--- START ---
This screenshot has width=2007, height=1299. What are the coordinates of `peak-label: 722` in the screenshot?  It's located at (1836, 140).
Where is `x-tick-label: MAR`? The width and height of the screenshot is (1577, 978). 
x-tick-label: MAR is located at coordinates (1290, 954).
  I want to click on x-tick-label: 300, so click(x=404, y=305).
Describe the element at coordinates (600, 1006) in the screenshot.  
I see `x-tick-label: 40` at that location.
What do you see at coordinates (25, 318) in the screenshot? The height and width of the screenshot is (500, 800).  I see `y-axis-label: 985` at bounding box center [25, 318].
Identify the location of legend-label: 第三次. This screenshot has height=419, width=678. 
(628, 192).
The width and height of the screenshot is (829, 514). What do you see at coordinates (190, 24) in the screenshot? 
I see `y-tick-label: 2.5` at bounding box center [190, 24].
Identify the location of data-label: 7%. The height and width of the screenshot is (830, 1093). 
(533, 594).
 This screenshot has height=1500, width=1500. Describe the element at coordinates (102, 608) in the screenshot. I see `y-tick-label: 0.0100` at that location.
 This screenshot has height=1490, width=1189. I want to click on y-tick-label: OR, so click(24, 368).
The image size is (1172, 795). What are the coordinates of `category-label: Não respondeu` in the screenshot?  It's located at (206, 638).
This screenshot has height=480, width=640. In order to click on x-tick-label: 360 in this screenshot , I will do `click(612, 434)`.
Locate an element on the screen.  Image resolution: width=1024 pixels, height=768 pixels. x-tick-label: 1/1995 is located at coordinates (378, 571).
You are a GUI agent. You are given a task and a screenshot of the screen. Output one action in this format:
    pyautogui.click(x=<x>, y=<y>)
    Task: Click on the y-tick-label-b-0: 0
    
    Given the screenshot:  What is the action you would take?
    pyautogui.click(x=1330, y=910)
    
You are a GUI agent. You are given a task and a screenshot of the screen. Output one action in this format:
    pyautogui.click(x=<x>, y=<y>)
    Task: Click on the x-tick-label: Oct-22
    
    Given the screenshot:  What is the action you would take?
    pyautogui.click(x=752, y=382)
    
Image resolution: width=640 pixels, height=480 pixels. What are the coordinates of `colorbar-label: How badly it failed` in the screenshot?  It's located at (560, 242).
--- END ---
Rewrite the listing above in full, changing "Identify the location of" to "Find the position of" and leaving everything else as it is.

Finished exercise:
This screenshot has width=2007, height=1299. What are the coordinates of `peak-label: 722` in the screenshot?  It's located at (1836, 140).
Where is `x-tick-label: MAR`? The width and height of the screenshot is (1577, 978). 
x-tick-label: MAR is located at coordinates (1290, 954).
  I want to click on x-tick-label: 300, so click(x=404, y=305).
Describe the element at coordinates (600, 1006) in the screenshot.  
I see `x-tick-label: 40` at that location.
What do you see at coordinates (25, 318) in the screenshot? The height and width of the screenshot is (500, 800).  I see `y-axis-label: 985` at bounding box center [25, 318].
Find the position of legend-label: 第三次. This screenshot has height=419, width=678. 
(628, 192).
The width and height of the screenshot is (829, 514). What do you see at coordinates (190, 24) in the screenshot? 
I see `y-tick-label: 2.5` at bounding box center [190, 24].
Find the position of data-label: 7%. The height and width of the screenshot is (830, 1093). 
(533, 594).
 This screenshot has height=1500, width=1500. Describe the element at coordinates (102, 608) in the screenshot. I see `y-tick-label: 0.0100` at that location.
 This screenshot has height=1490, width=1189. I want to click on y-tick-label: OR, so click(24, 368).
The image size is (1172, 795). What are the coordinates of `category-label: Não respondeu` in the screenshot?  It's located at (206, 638).
This screenshot has height=480, width=640. In order to click on x-tick-label: 360 in this screenshot , I will do `click(612, 434)`.
Locate an element on the screen.  Image resolution: width=1024 pixels, height=768 pixels. x-tick-label: 1/1995 is located at coordinates (378, 571).
You are a GUI agent. You are given a task and a screenshot of the screen. Output one action in this format:
    pyautogui.click(x=<x>, y=<y>)
    Task: Click on the y-tick-label-b-0: 0
    
    Given the screenshot:  What is the action you would take?
    pyautogui.click(x=1330, y=910)
    
You are a GUI agent. You are given a task and a screenshot of the screen. Output one action in this format:
    pyautogui.click(x=<x>, y=<y>)
    Task: Click on the x-tick-label: Oct-22
    
    Given the screenshot:  What is the action you would take?
    pyautogui.click(x=752, y=382)
    
Image resolution: width=640 pixels, height=480 pixels. What are the coordinates of `colorbar-label: How badly it failed` in the screenshot?  It's located at (560, 242).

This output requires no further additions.